BDS High Growth Failure cover

Business Dynamics Statistics show relationship between firm age and job creation

(KANSAS CITY, Mo.), April 7, 2009 – Business startups that survive grow faster than more-established companies, according to newly released Business Dynamics Statistics—U.S. Census Bureau data funded by the Ewing Marion Kauffman Foundation. However, because entrepreneurial ventures also have higher mortality rates than older companies, they also have higher rates of job loss reflecting an “up or out” pattern.

The report titled High Growth and Failure of Young Firms highlights a single dimension of the Census Bureau’s new Business Dynamics Statistics (BDS). The BDS provide researchers with comprehensive data, broken out by firm age, that are necessary to understanding startup firms’ role in job creation.

The High Growth and Failure data show that very young firms (one year old) have a net employment growth rate of about 15 percent, if they survive, but about 20 percent of jobs at startups are lost due to business establishment closings in the first year. Older firms (age 29 and older), on the other hand, create jobs at a rate of about 4 percent, conditional on survival, and have a similar rate of job loss due to business establishment closings. Among surviving firms, average employment growth rates decline with the age of the firm.

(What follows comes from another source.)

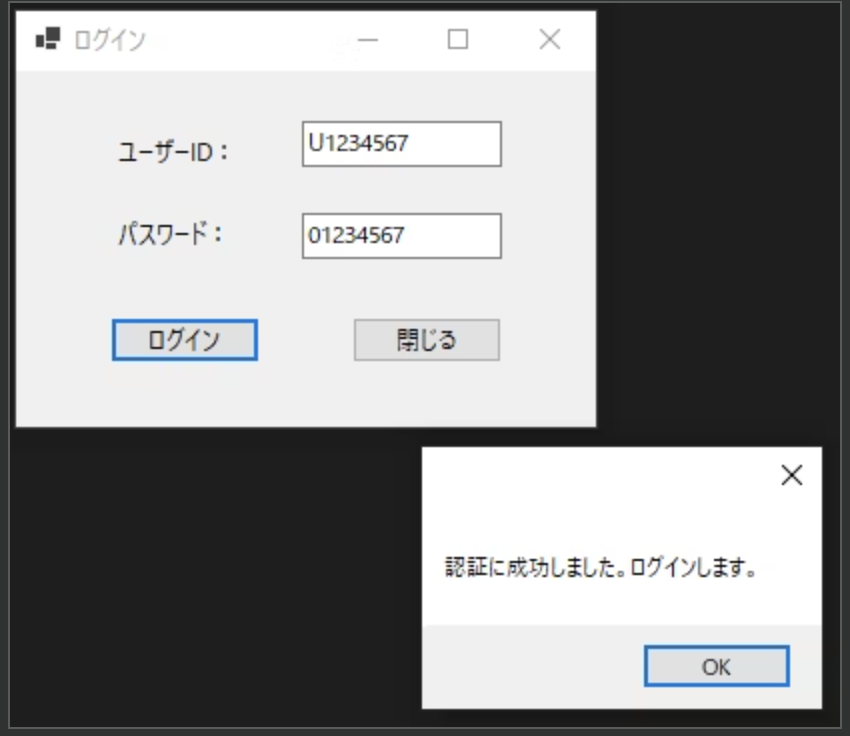
Task: Minimize the ログイン window
Action: pyautogui.click(x=369, y=41)
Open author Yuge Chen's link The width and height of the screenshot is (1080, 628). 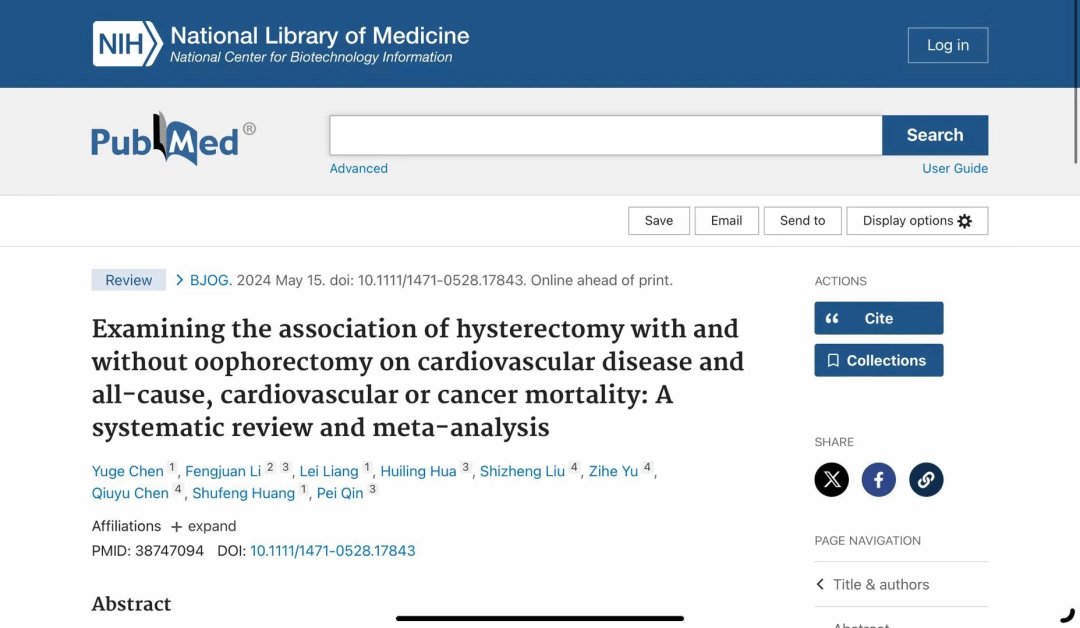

"Because entrepreneurial companies generally are taking greater risks and have the potential for job creation that corresponds to fast growth, the data underscore the need to ensure an environment which allows entrepreneurs access to financing, mentoring and other resources that will help them to survive and thrive," said Robert E. Litan, vice president of Research and Policy at the Kauffman Foundation.

In terms of growth and survival, young firms are doing both better and worse than more mature firms. This “up and out” pattern highlights the trial and error nature of young firms that is an inherent feature of U.S. business dynamics.